Придя на Базарную площадь, я увидел много подвод, пестрые кучки пожилых мужчин и молодых, празднично и пестро разодетых женщин, ожидавших открытия ларьков, палаток и магазинов. Среди них я быстро разыскал пожилого крестьянина из Заицких Выселок, подрядился с ним, и он довез меня до родного села, получил рубль с меня и, попрощавшись равнодушно со мною, ударил вожжой вороного мерина, и вороной, махнув хвостом, побежал рысью, гремя колесами телеги по накатанной и серой, как сталь, дороге.
Июнь — июль
1956 г.
Часть вторая
ПО ТУ СТОРОНУ ДВИНСКА
Солнце село, его темно-красные лучи рдели на небосклоне, окрашивая надвигающиеся синеватые сумерки; трава и листья на деревьях потемнели; по берегам реки, на заливном лугу, пестревшем цветами, поднимались клочья бледно-молочного тумана; там в лозиннике и в кустах осинника робко пели соловьи. Я стоял у крыльца деревянного домика и глядел на улицу, на сестру, высокую и довольно красивую женщину, — она совершенно не была похожа на меня, говорят, она вылитая бабушка моего отца, черноволосая, кареглазая, с правильными чертами лица. Детей у сестры не было, и это делало ее лицо печальным, мечтательно тоскующим. Она, в сереньком ситцевом платье и с черными волосами, заплетенными по-девичьи в толстую косу, щипала перья с петуха, из шеи которого, как бусинки, падали на подорожник капли темной крови и рдели на нем: этим петухом она решила угостить меня. Евстигней, сосед ее, только что приехал с поля, не успел отпрячь мерина из сохи (окучивал картофель), как, запыхавшись, подбежала жена и, не дойдя несколько шагов до него, торопливо затрещала:
— Приходил староста, приказал никуда не отлучаться: твой год призывают.
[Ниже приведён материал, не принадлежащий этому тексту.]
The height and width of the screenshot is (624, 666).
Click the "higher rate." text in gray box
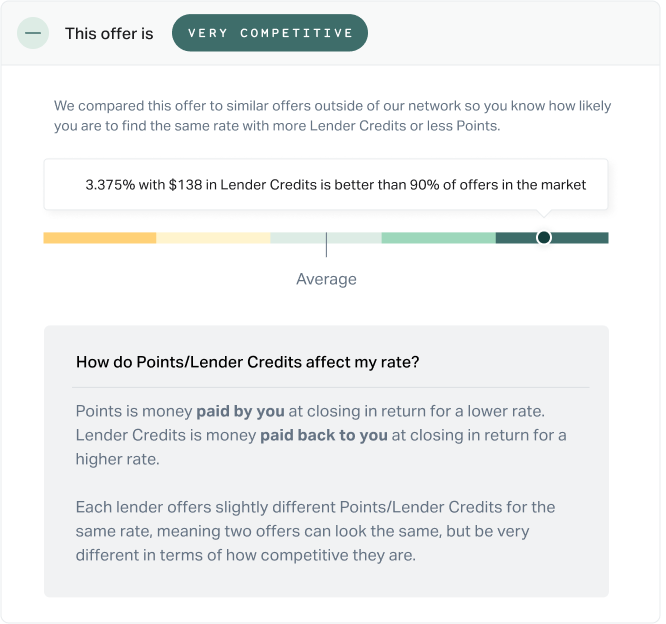pyautogui.click(x=118, y=459)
— Призывают? — спросил Евстигней удивленно, опустил безнадежно руки и уронил повод.
— Да, — ответила она грустно и часто заморгала воспаленными веками, — завтра ехать надо на прием.
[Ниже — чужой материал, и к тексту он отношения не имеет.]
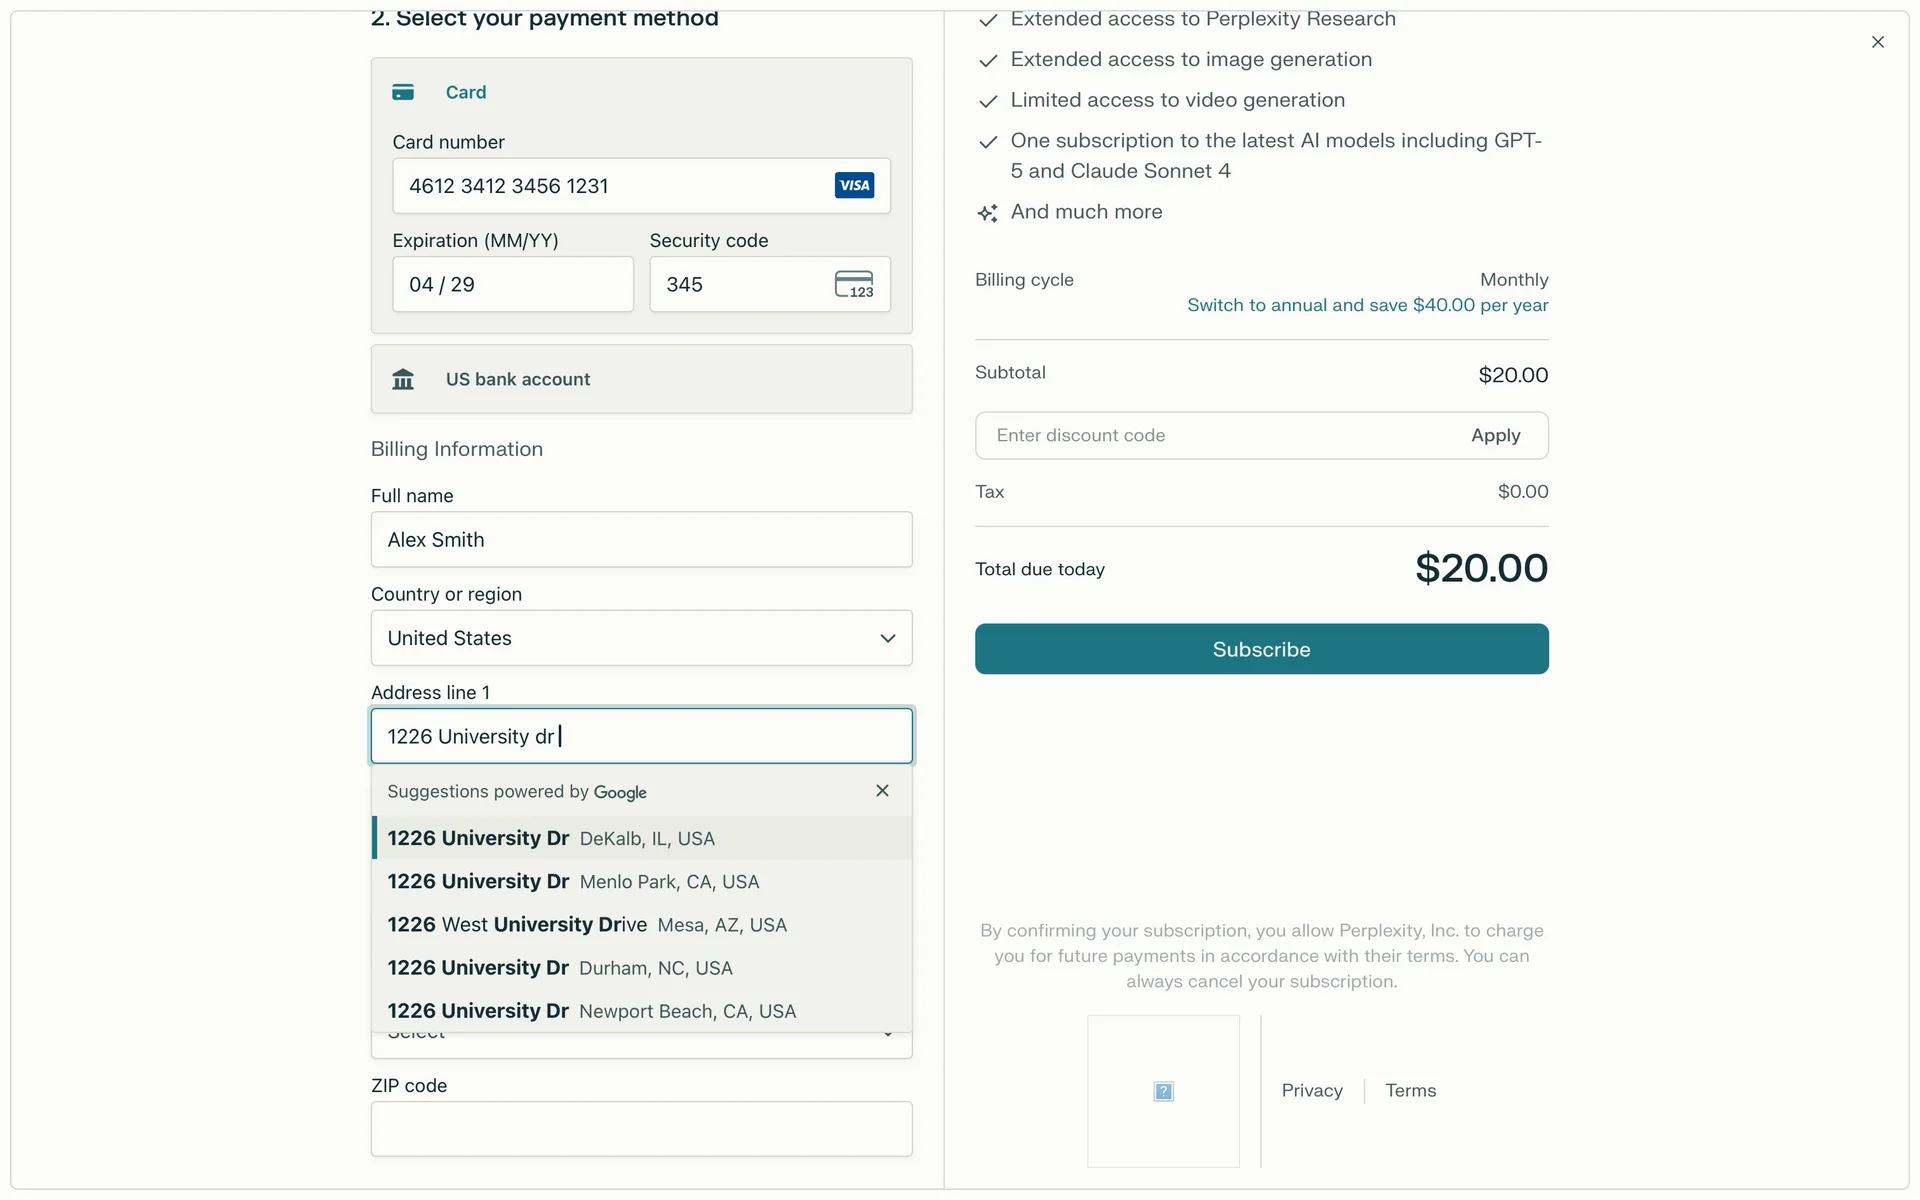
Task: Close the checkout dialog
Action: click(x=1877, y=42)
Он посмотрел на жену: она ничего — не плачет, только часто хлопает веками.
— Меня, наверно, не возьмут, — возразил он и пошел было к лошади, которая, повернувшись к нему костлявым сивым задом, отошла от него и, волоча соху, жадно грызла остарковый подорожник.
— Это почему тебя не возьмут? — дернулась женщина. — Разве ты хуже людей, которых взяли?
Он остановился, тупо и длинно поглядел на жену: она стояла высокая, сухая и смуглая, обожженная в жизни горем и бедностью.
— Ну да, не возьмут, — добавил он и тут же, глядя на нее, тихо сказал: — А не зря тебя, Матрена, прозвали на селе «Рогылем».
Матрена, как заметил я, не расслышала его последних слов, а возможно, услыхав, пропустила мимо ушей, промолчала.
— Тебе, знать, хочется, чтобы забрили меня на фронт, а?